Monday, May 19, 2014
News broke late last week that the skeleton of a 13-year-old girl, who’d been dead for some 12,000 to 13,000 years, was discovered by scientists in an underwater cave off the coast of Mexico’s Yucatán Peninsula. When I read in Slate that the divers who found this long-missing miss named her Naia--Greek for “water nymph”--it brought to mind how many novel titles over the years have contained the word “nymph” (or a provocative variation on that noun).
The gallery featured below hardly exhausts this theme, but it includes some fine examples of “nymph” tales. Plus cover illustrations by a variety of notable 20th-century artists.

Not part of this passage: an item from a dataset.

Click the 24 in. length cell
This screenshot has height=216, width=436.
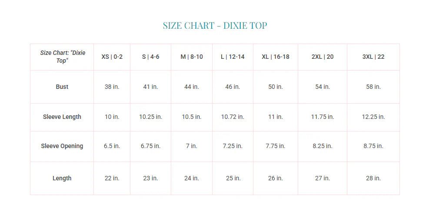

Credit for painting the captivating, 1963 façade of Nymph in Suburbia (a work that also belongs among this collection) goes to Al Brule, while Paul Rader was responsible for the artwork on both the ’63 Midwood edition of Sea Nymph, by Peggy Swenson (a pseudonym employed by Richard E. Geis), and the 1968 edition of Reluctant Nympho, by Joan Ellis. The front of John Carver’s Campus Nymphs (Beacon, 1964) is credited to Al Rossi, while the illustration introducing the 1963 Signet edition of Nymph to the Slaughter, by Carter Brown, came from the talented hands of Robert McGinnis (who later produced an even more beautiful cover for that same novel); Harry Barton created the front of Midwood’s 1968 Campus Nympho/Ex-Virgin two-fer; Robert Bonfils did the artwork for Boudoir Nymph (Ember Library, 1966) and $1,000 Nymph (Merit, 1962); and Britain’s Sam Peffer, aka Peff, provided the painting of a woman for the 1958 Pan edition of The Case of the Negligent Nymph, by Erle Stanley Gardner. Finally, Fred Fixler gave us the fronts for both Beat Nymph (Brandon House, 1965), another sexy concoction by Swenson/Geis, and Nympho Twins, a 1977 Casino Books release by Jeff David. (One other work that might have fit right in with Nympho Twins was previously showcased here.)